DATASET EXCERPTS

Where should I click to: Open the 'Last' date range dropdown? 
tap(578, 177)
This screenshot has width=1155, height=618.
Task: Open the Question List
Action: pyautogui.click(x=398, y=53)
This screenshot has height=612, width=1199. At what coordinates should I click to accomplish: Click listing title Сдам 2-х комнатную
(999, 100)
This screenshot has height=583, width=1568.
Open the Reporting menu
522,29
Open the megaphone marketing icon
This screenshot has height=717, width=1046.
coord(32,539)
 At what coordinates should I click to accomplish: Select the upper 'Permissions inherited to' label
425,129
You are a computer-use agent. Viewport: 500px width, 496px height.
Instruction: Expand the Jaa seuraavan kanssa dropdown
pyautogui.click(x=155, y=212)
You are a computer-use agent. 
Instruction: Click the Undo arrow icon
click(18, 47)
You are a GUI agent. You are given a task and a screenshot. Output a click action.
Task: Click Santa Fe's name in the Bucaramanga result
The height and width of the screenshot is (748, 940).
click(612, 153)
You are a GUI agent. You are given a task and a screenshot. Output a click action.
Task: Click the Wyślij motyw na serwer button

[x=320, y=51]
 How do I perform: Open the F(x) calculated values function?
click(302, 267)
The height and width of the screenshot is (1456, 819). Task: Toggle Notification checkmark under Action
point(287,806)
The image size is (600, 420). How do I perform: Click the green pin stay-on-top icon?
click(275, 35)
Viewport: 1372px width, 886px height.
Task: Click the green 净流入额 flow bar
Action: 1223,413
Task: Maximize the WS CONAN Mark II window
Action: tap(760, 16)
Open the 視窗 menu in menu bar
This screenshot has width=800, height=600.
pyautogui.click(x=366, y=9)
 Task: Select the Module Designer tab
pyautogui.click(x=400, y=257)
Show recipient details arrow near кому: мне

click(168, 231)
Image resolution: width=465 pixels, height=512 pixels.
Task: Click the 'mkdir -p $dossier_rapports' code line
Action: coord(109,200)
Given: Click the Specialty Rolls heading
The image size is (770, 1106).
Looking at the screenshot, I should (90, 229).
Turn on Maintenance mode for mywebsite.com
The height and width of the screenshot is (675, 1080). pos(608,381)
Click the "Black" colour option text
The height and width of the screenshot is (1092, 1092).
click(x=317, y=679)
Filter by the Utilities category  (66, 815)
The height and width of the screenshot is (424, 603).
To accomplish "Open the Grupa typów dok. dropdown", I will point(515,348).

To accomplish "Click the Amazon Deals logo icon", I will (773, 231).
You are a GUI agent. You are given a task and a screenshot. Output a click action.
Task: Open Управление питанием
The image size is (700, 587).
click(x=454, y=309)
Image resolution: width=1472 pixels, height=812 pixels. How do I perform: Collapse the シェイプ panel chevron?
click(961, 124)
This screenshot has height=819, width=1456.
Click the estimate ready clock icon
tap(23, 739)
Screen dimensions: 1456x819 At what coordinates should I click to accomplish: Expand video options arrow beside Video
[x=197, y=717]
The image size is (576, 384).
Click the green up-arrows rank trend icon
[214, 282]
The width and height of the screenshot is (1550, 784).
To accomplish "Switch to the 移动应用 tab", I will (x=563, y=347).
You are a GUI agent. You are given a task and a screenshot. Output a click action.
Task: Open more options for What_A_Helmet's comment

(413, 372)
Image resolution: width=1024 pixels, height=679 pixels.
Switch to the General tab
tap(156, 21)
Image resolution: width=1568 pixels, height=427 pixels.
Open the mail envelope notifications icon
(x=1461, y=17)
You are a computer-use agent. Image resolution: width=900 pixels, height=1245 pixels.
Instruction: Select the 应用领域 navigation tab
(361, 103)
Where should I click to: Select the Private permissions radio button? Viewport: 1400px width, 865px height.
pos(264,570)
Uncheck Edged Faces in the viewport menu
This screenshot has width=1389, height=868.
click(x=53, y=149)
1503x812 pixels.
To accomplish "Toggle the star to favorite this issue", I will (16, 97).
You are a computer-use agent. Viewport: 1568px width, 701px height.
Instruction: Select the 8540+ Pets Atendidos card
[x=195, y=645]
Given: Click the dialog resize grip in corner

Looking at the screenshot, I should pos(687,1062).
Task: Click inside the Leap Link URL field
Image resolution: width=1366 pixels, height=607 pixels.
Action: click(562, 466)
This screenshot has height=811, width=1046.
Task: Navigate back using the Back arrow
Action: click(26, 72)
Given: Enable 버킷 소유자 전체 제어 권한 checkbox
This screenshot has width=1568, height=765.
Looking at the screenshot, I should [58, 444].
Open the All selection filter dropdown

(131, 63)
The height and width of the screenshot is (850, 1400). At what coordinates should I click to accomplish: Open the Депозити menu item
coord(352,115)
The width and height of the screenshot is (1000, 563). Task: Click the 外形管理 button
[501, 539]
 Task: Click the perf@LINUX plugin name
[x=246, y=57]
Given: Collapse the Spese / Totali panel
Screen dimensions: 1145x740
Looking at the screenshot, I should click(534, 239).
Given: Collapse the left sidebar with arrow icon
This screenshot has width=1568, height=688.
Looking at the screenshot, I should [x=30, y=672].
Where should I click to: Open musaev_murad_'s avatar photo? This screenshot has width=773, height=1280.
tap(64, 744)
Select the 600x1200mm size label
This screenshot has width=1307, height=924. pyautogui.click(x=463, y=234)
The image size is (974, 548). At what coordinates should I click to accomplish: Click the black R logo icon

EXERCISE TASK
Copy all of the data above verbatim, line for line, with nothing changed or left out.

ANSWER TO THIS EXERCISE
Where should I click to: Open the 'Last' date range dropdown? 
tap(578, 177)
This screenshot has width=1155, height=618.
Task: Open the Question List
Action: pyautogui.click(x=398, y=53)
This screenshot has height=612, width=1199. At what coordinates should I click to accomplish: Click listing title Сдам 2-х комнатную
(999, 100)
This screenshot has height=583, width=1568.
Open the Reporting menu
522,29
Open the megaphone marketing icon
This screenshot has height=717, width=1046.
coord(32,539)
 At what coordinates should I click to accomplish: Select the upper 'Permissions inherited to' label
425,129
You are a computer-use agent. Viewport: 500px width, 496px height.
Instruction: Expand the Jaa seuraavan kanssa dropdown
pyautogui.click(x=155, y=212)
You are a computer-use agent. 
Instruction: Click the Undo arrow icon
click(18, 47)
You are a GUI agent. You are given a task and a screenshot. Output a click action.
Task: Click Santa Fe's name in the Bucaramanga result
The height and width of the screenshot is (748, 940).
click(612, 153)
You are a GUI agent. You are given a task and a screenshot. Output a click action.
Task: Click the Wyślij motyw na serwer button

[x=320, y=51]
 How do I perform: Open the F(x) calculated values function?
click(302, 267)
The height and width of the screenshot is (1456, 819). Task: Toggle Notification checkmark under Action
point(287,806)
The image size is (600, 420). How do I perform: Click the green pin stay-on-top icon?
click(275, 35)
Viewport: 1372px width, 886px height.
Task: Click the green 净流入额 flow bar
Action: 1223,413
Task: Maximize the WS CONAN Mark II window
Action: tap(760, 16)
Open the 視窗 menu in menu bar
This screenshot has width=800, height=600.
pyautogui.click(x=366, y=9)
 Task: Select the Module Designer tab
pyautogui.click(x=400, y=257)
Show recipient details arrow near кому: мне

click(168, 231)
Image resolution: width=465 pixels, height=512 pixels.
Task: Click the 'mkdir -p $dossier_rapports' code line
Action: coord(109,200)
Given: Click the Specialty Rolls heading
The image size is (770, 1106).
Looking at the screenshot, I should (90, 229).
Turn on Maintenance mode for mywebsite.com
The height and width of the screenshot is (675, 1080). pos(608,381)
Click the "Black" colour option text
The height and width of the screenshot is (1092, 1092).
click(x=317, y=679)
Filter by the Utilities category  (66, 815)
The height and width of the screenshot is (424, 603).
To accomplish "Open the Grupa typów dok. dropdown", I will point(515,348).

To accomplish "Click the Amazon Deals logo icon", I will (773, 231).
You are a GUI agent. You are given a task and a screenshot. Output a click action.
Task: Open Управление питанием
The image size is (700, 587).
click(x=454, y=309)
Image resolution: width=1472 pixels, height=812 pixels. How do I perform: Collapse the シェイプ panel chevron?
click(961, 124)
This screenshot has height=819, width=1456.
Click the estimate ready clock icon
tap(23, 739)
Screen dimensions: 1456x819 At what coordinates should I click to accomplish: Expand video options arrow beside Video
[x=197, y=717]
The image size is (576, 384).
Click the green up-arrows rank trend icon
[214, 282]
The width and height of the screenshot is (1550, 784).
To accomplish "Switch to the 移动应用 tab", I will (x=563, y=347).
You are a GUI agent. You are given a task and a screenshot. Output a click action.
Task: Open more options for What_A_Helmet's comment

(413, 372)
Image resolution: width=1024 pixels, height=679 pixels.
Switch to the General tab
tap(156, 21)
Image resolution: width=1568 pixels, height=427 pixels.
Open the mail envelope notifications icon
(x=1461, y=17)
You are a computer-use agent. Image resolution: width=900 pixels, height=1245 pixels.
Instruction: Select the 应用领域 navigation tab
(361, 103)
Where should I click to: Select the Private permissions radio button? Viewport: 1400px width, 865px height.
pos(264,570)
Uncheck Edged Faces in the viewport menu
This screenshot has width=1389, height=868.
click(x=53, y=149)
1503x812 pixels.
To accomplish "Toggle the star to favorite this issue", I will (16, 97).
You are a computer-use agent. Viewport: 1568px width, 701px height.
Instruction: Select the 8540+ Pets Atendidos card
[x=195, y=645]
Given: Click the dialog resize grip in corner

Looking at the screenshot, I should pos(687,1062).
Task: Click inside the Leap Link URL field
Image resolution: width=1366 pixels, height=607 pixels.
Action: click(562, 466)
This screenshot has height=811, width=1046.
Task: Navigate back using the Back arrow
Action: click(26, 72)
Given: Enable 버킷 소유자 전체 제어 권한 checkbox
This screenshot has width=1568, height=765.
Looking at the screenshot, I should [58, 444].
Open the All selection filter dropdown

(131, 63)
The height and width of the screenshot is (850, 1400). At what coordinates should I click to accomplish: Open the Депозити menu item
coord(352,115)
The width and height of the screenshot is (1000, 563). Task: Click the 外形管理 button
[501, 539]
 Task: Click the perf@LINUX plugin name
[x=246, y=57]
Given: Collapse the Spese / Totali panel
Screen dimensions: 1145x740
Looking at the screenshot, I should click(534, 239).
Given: Collapse the left sidebar with arrow icon
This screenshot has width=1568, height=688.
Looking at the screenshot, I should [x=30, y=672].
Where should I click to: Open musaev_murad_'s avatar photo? This screenshot has width=773, height=1280.
tap(64, 744)
Select the 600x1200mm size label
This screenshot has width=1307, height=924. pyautogui.click(x=463, y=234)
The image size is (974, 548). At what coordinates should I click to accomplish: Click the black R logo icon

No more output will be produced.